This has come together quickly and now that it is almost finished, I am looking at each section and planning how to quilt it. I enjoy quilting something small and easily maneuvered. This one will be fun.
We had one really nice day of sunny weather this week which was such a treat. Ray wanted to take out the boat as he had done quite a bit of work on it and needed to test a few things out.
As you can see, there was no one on the water. But the sun was out and the sky was just gorgeous. It was the perfect way to take advantage of a bit of sunshine. Heading to the end of February is leaving me hopeful spring is not far off!
This weekend I plan to attend a monthly meeting of the local chapter of Project Linus. I have donated to them before when in California. However, I haven’t ever gotten involved. Since moving up here, I haven’t been interested in joining a guild but I am interested in meeting other quilters and, as always, love service clubs and projects. Have any of you gotten involved with Project Linus? I am sure I will meet some like minded, nice people in the group!
Lots to catch up on today! I think my priorities are correct in introducing my 100 year old grand daughter. Big sister is in first grade this year. She loves school so much. This week her class celebrated the 100th day of school for this year. The children came to school dressed up as though they were 100 years old. It was so much fun to see the joy on her face when the day finally rolled around.
She was so cute with her gray hair (wig) and cat eye glasses on a chain. Even her little sister was impressed. H was watching the bus pull up with this huge grin on her face. These special days at school are so much fun for the kids.

> _WHAT YOU NEED TO DO_:
- A) Rewrite the blog post from "This has come" through "will be fun.", changing "small" to "compact".
- B) According to the blog post, which organization's local chapter does the writer plan to attend a meeting of this weekend?

> _GIVEN DATA_:
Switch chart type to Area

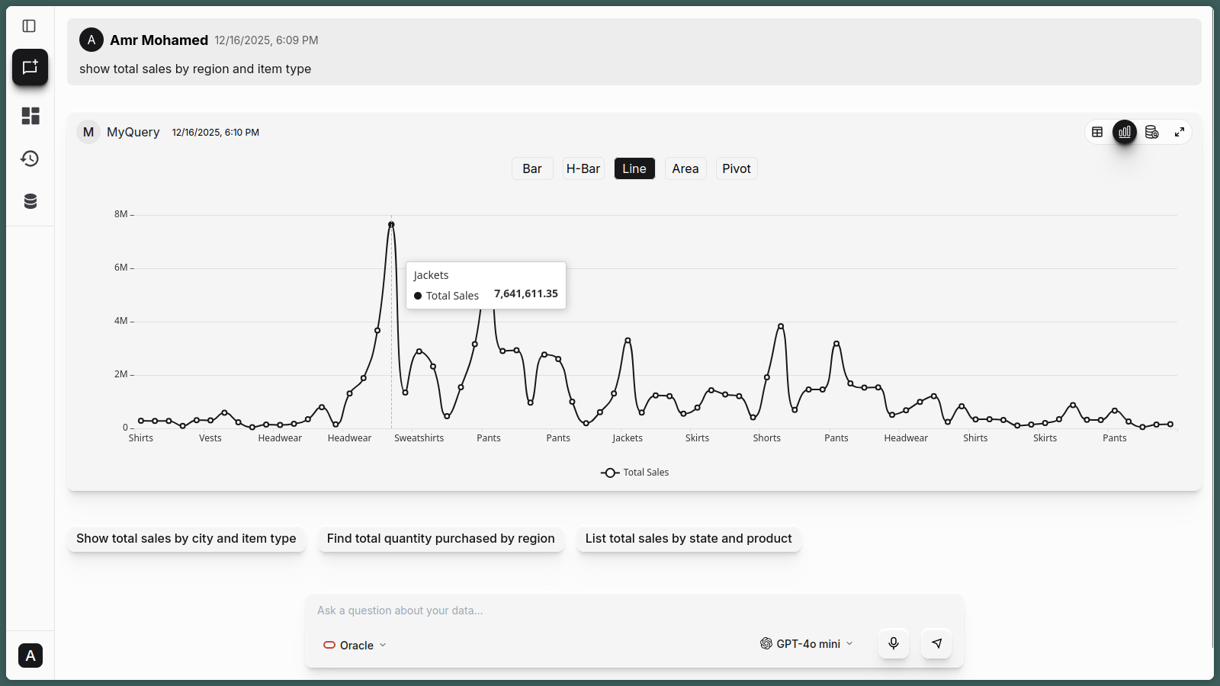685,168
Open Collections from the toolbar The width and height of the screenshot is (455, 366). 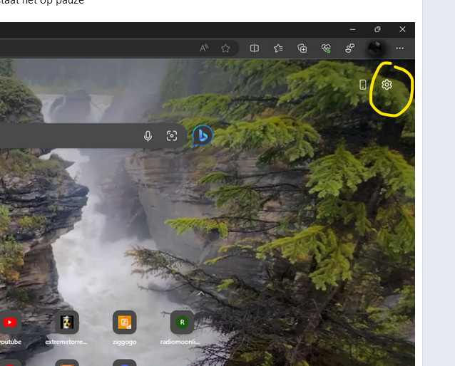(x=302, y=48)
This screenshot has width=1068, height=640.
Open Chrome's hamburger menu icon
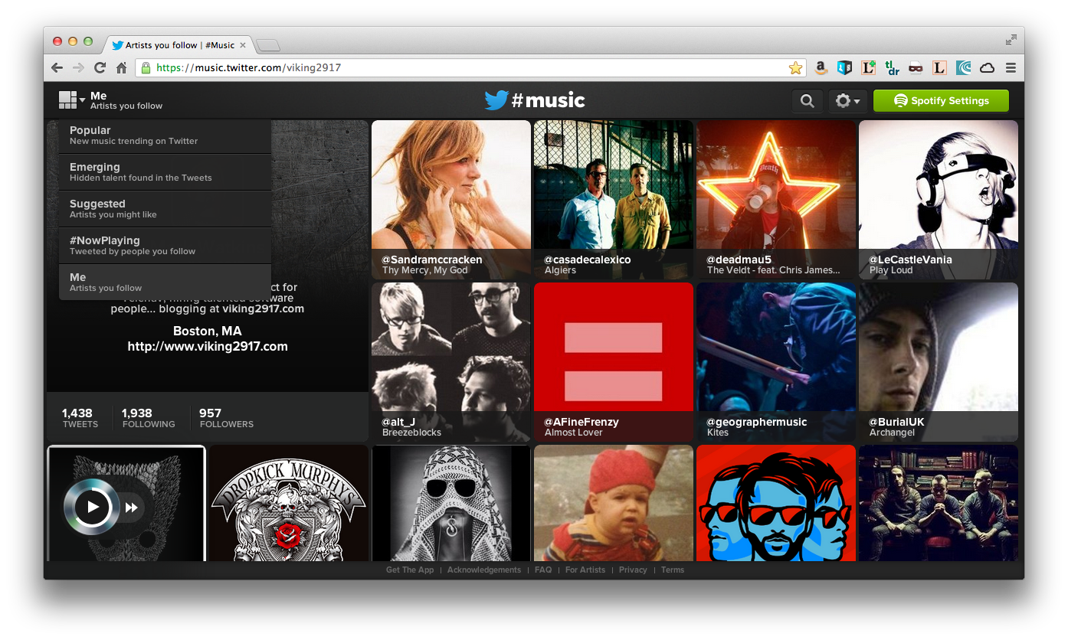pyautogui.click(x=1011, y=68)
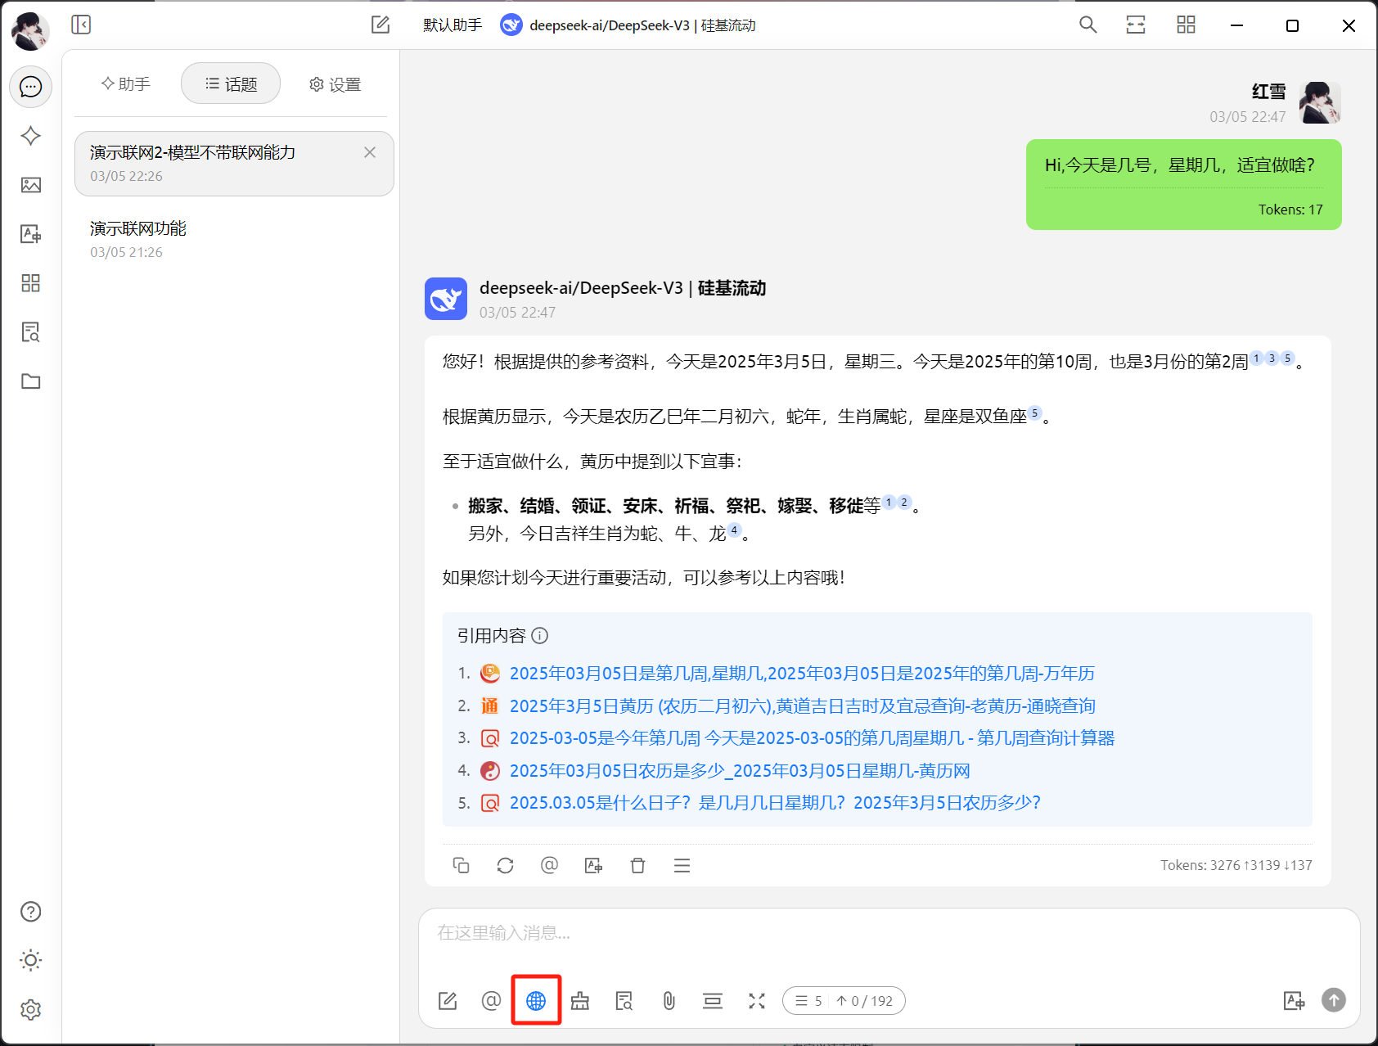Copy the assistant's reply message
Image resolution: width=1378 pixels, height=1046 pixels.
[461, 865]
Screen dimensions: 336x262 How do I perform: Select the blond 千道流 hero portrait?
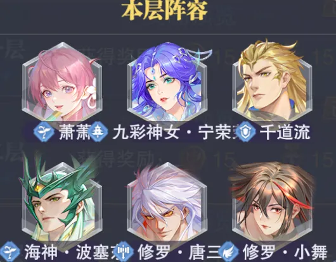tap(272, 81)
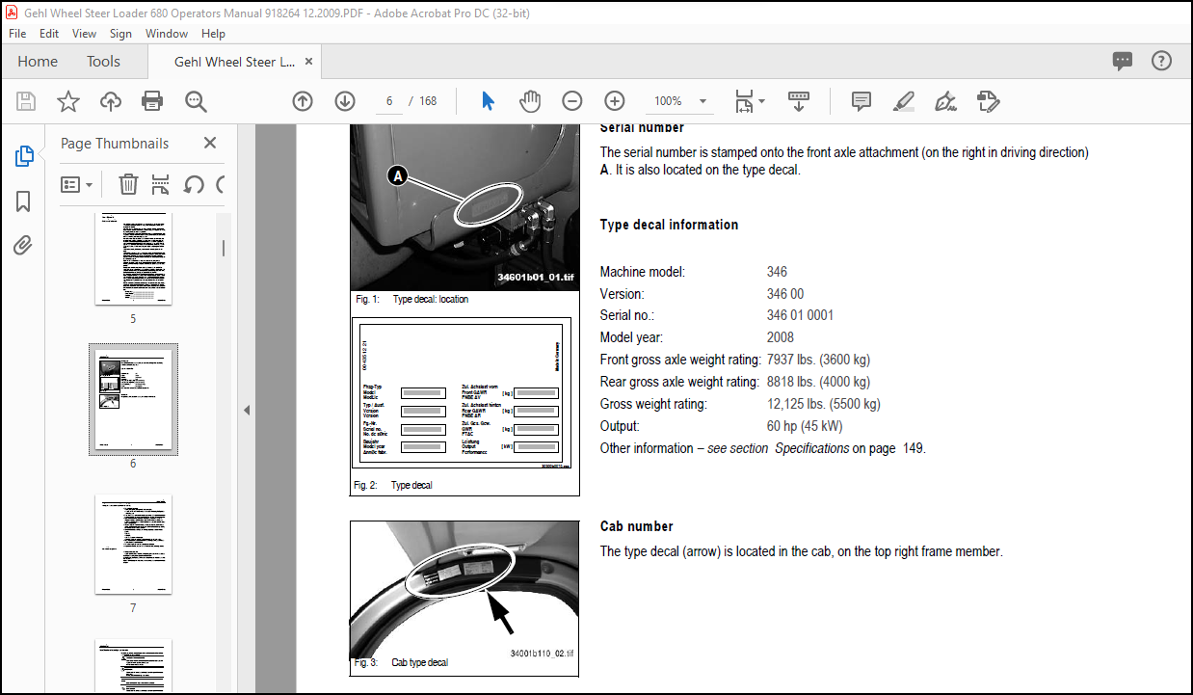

---

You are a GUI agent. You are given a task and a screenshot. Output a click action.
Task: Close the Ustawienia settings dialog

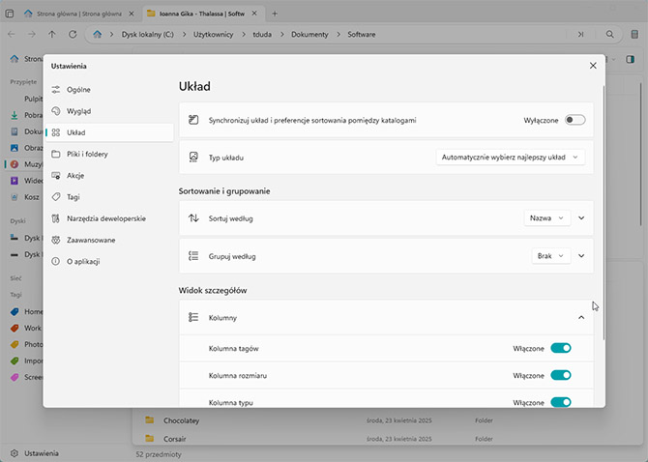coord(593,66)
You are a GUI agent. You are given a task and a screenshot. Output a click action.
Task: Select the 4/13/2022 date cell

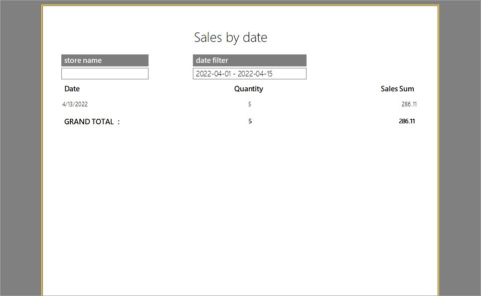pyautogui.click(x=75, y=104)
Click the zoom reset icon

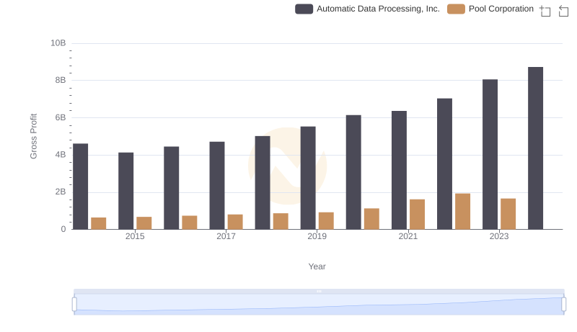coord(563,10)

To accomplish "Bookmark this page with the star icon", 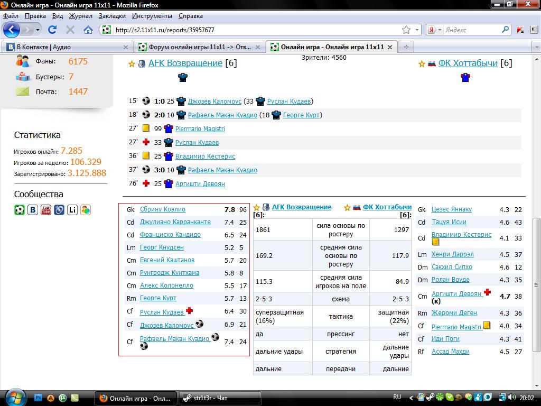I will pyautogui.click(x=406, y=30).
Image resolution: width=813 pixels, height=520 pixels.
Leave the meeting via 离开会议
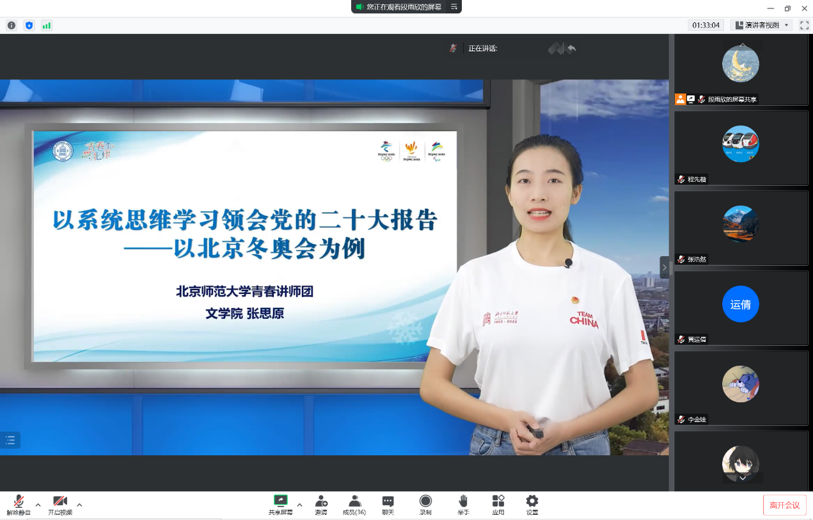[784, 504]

--

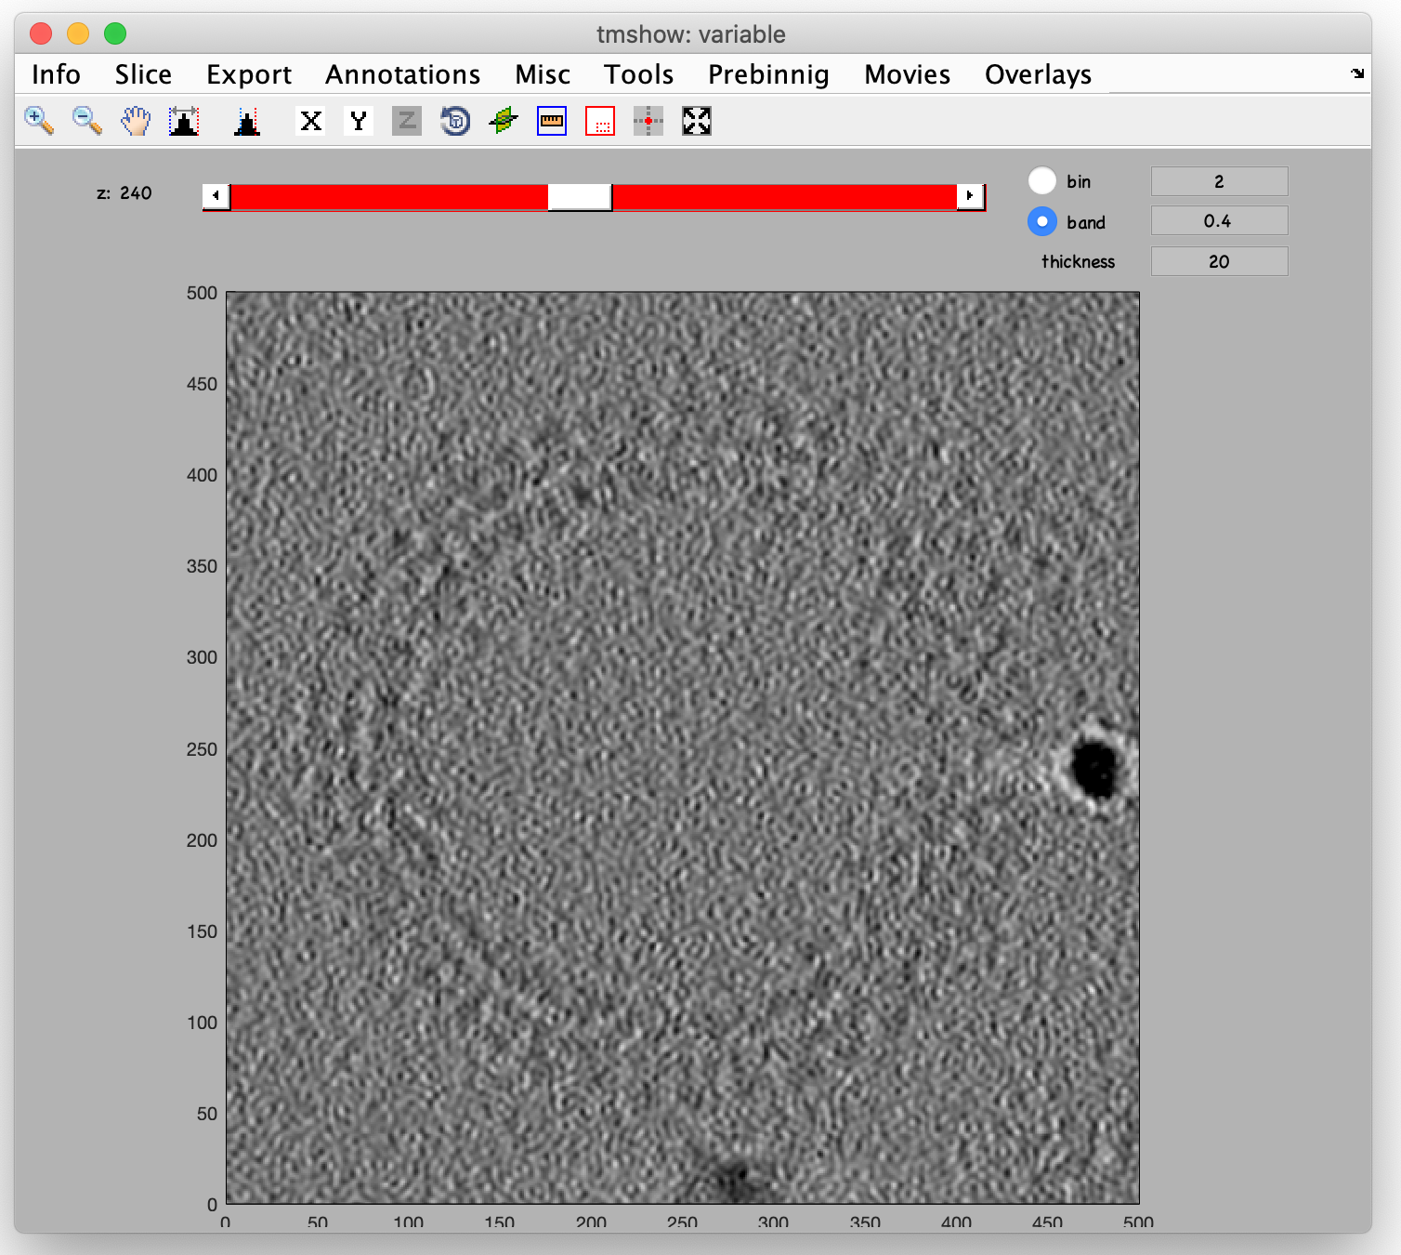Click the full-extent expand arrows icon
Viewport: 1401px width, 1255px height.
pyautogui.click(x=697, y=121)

> _RESPONSES FOR EACH TASK_:
- A)
This has come together quickly and now that it is almost finished, I am looking at each section and planning how to quilt it. I enjoy quilting something compact and easily maneuvered. This one will be fun.

- B) Project Linus